"C'est une conjonction de facteurs. Vous ne serez pas considérés comme à haut risque uniquement à cause de l'avion." Les autorités belges ont décidé vendredi de renforcer certaines règles concernant les voyages pour tenter de ramener à la baisse les chiffres sur les contaminations au coronavirus. "Toute personne qui reste plus de 48 heures dans une zone rouge (presque toute l'Europe, NDLR) est considérée comme un contact à haut risque", a-t-on entendu après le Comité de concertation de ce jour-là. Mais cela ne signifie pas pour autant qu'un voyage en avion équivaut à une obligation de quarantaine, même si les voyageurs passent un certain temps à proximité les uns des autres.

C'est le questionnaire d'auto-évauation qui permet de déterminer le niveau de risque. Grâce à un certain nombre de questions, le gouvernement examine si le voyageur doit ou non être mis en quarantaine pendant sept jours et se soumettre à un test. Le calcul du score de risque sera rendu plus sévère. "C'est une combinaison de différentes questions. Un voyage en voiture peut aussi être considéré à haut risque si quatre amis partagent le trajet", a expliqué Karine Moykens.

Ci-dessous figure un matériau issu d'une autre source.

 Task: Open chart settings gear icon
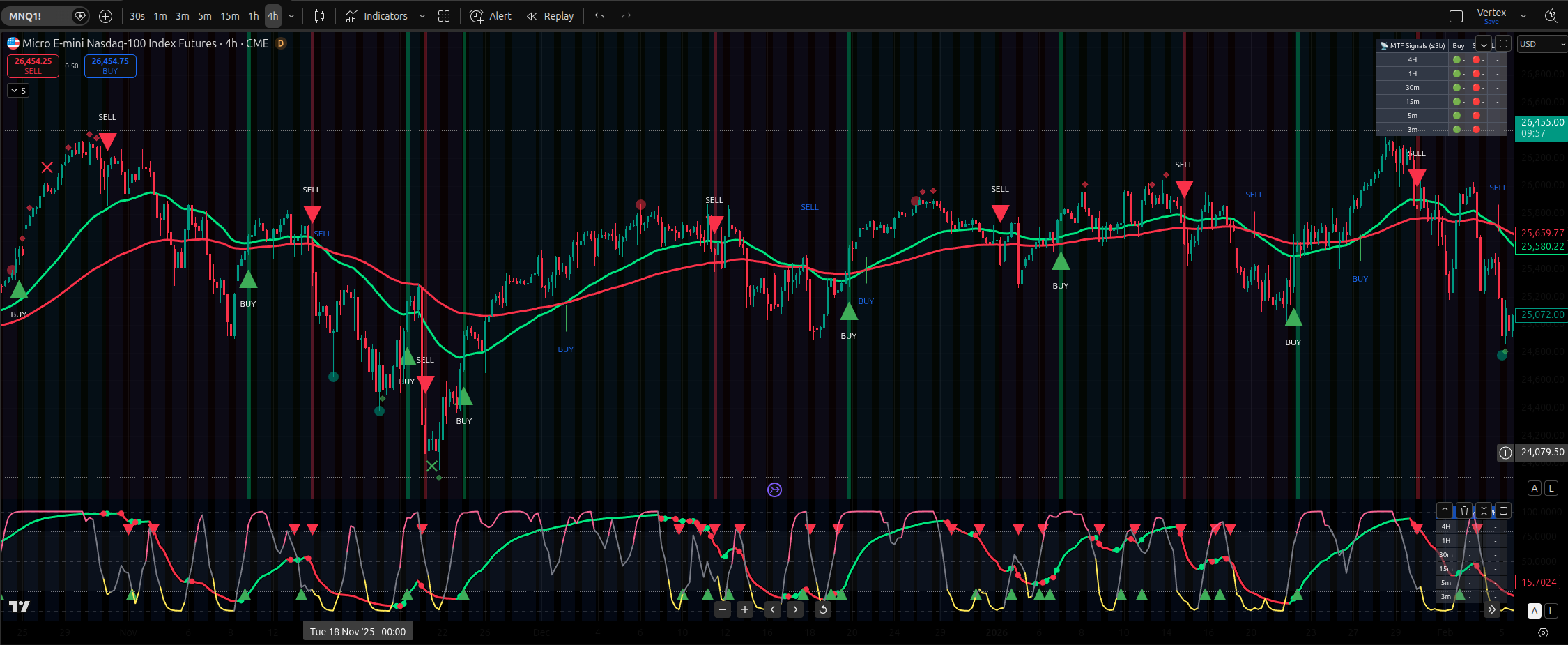[x=1543, y=633]
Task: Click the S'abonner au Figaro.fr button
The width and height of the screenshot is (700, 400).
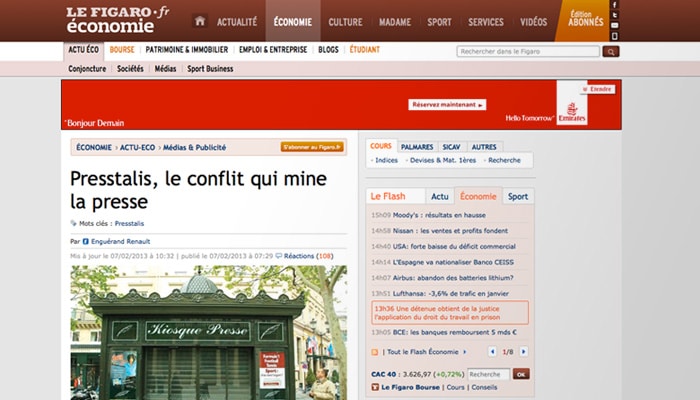Action: coord(312,147)
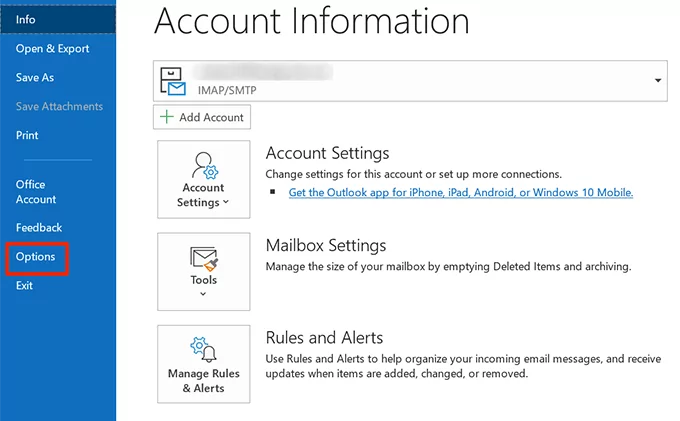Go to the Print page

[x=28, y=135]
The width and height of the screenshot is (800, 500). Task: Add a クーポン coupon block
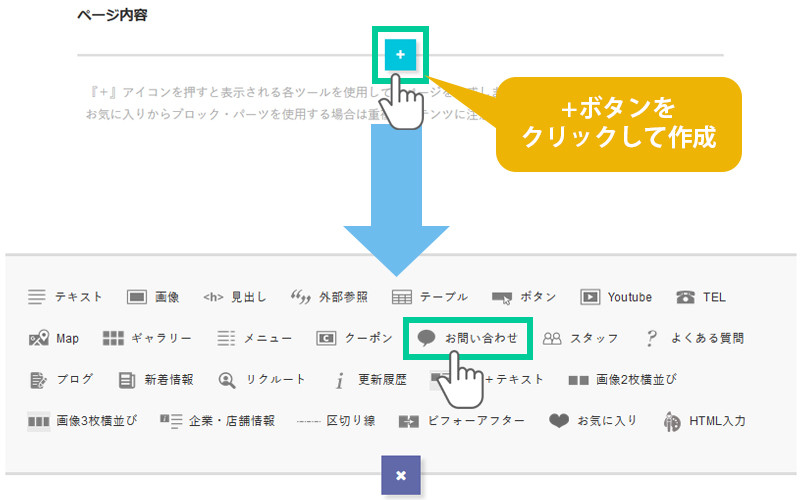[x=355, y=338]
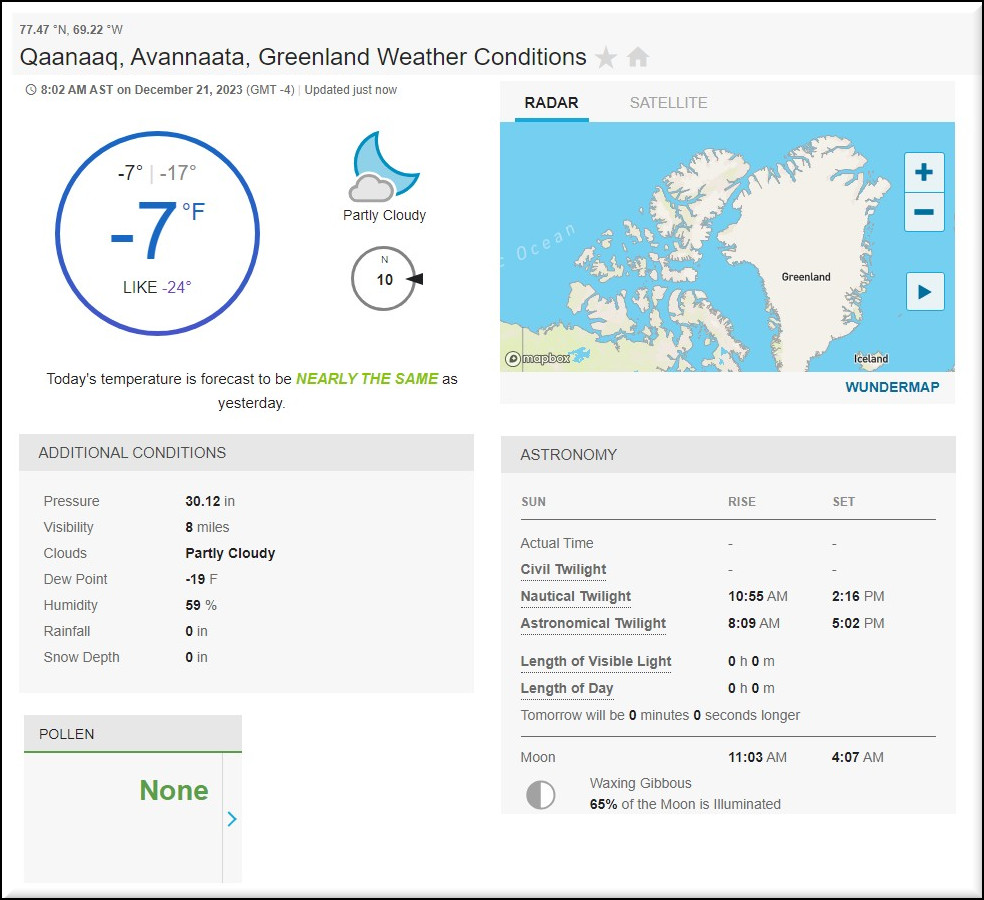This screenshot has width=984, height=900.
Task: Expand the Pollen panel with right chevron
Action: point(232,819)
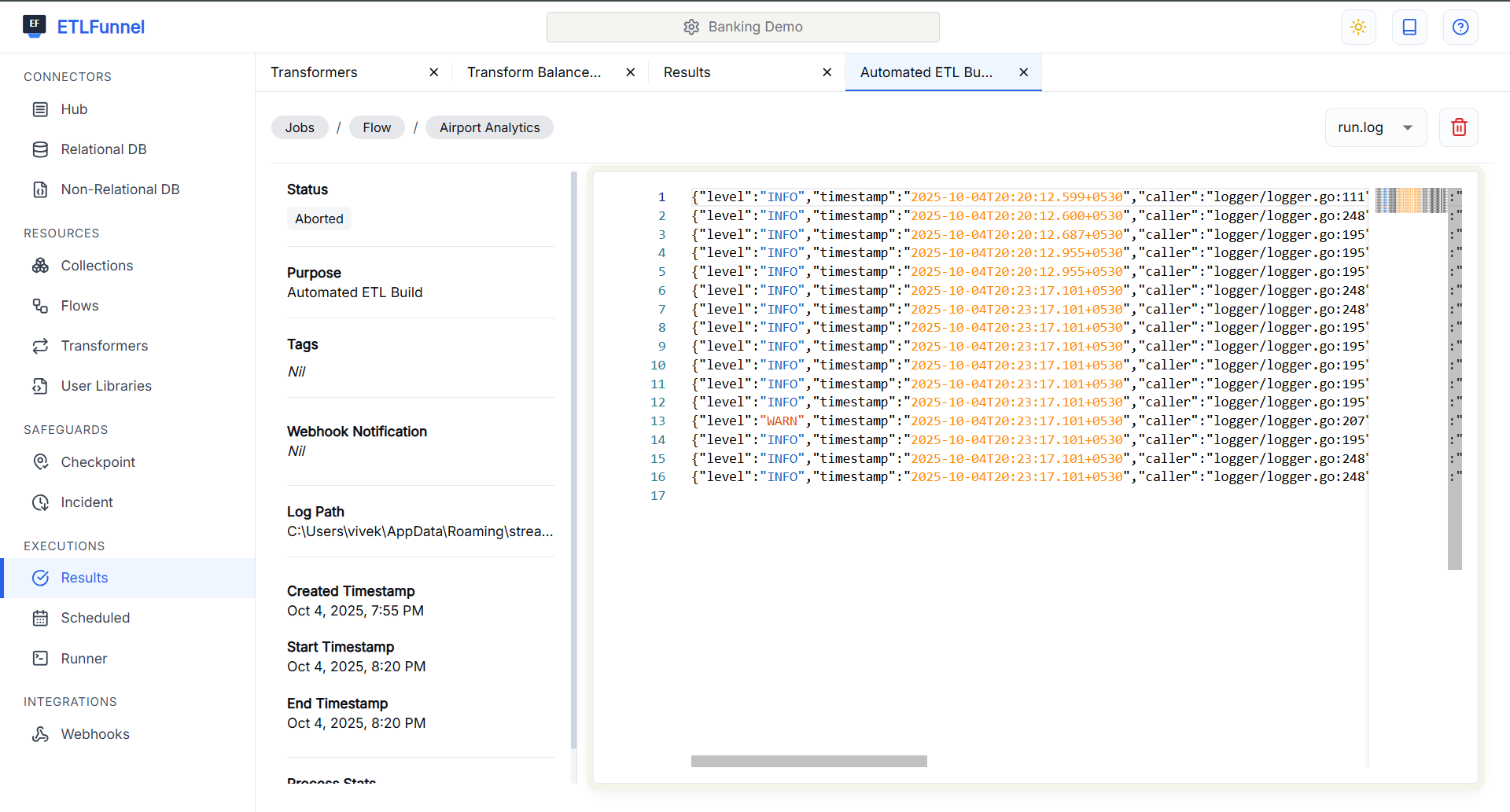Open the Transformers sidebar item
This screenshot has width=1510, height=812.
(105, 345)
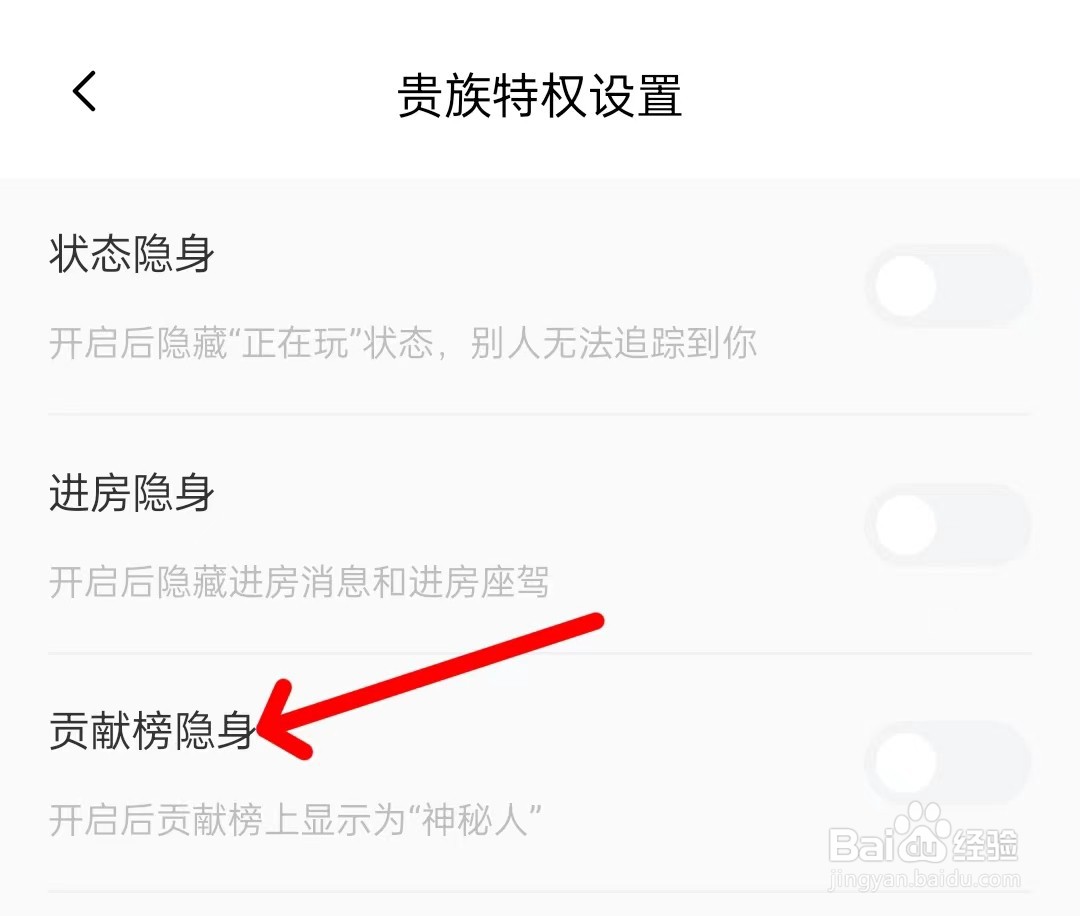Tap the 进房隐身 setting label
The image size is (1080, 916).
click(132, 493)
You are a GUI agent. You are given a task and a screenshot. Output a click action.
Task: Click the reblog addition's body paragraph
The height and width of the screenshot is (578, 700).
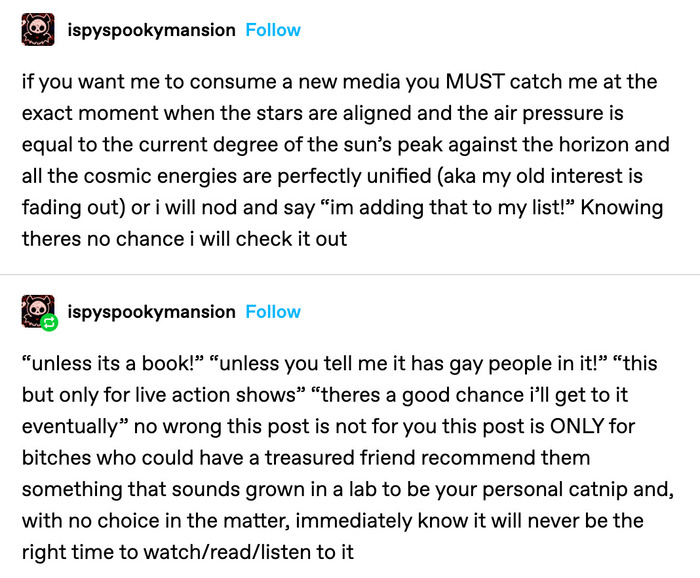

Un voyageur qui prend l'avion, mais respecte les règles de distanciation sociale pendant son séjour pourrait échapper à l'obligation de quarantaine.

"Si nous voulons exclure tout contact à haut risque, nous devons abolir l'outil d'auto-évaluation et mettre en quarantaine toute personne qui revient de l'étranger", affirme Mme Moykens. "Il faut demander aux politiciens" pourquoi on n'a pas fait ce choix, selon elle. Le cabinet du ministre de la santé Frank Vandenbroucke, qui a déclaré vendredi qu'il est désormais "stupide" de voyager, n'a pas voulu discuter des raisons pour lesquelles une réglementation plus stricte n'a pas été adoptée.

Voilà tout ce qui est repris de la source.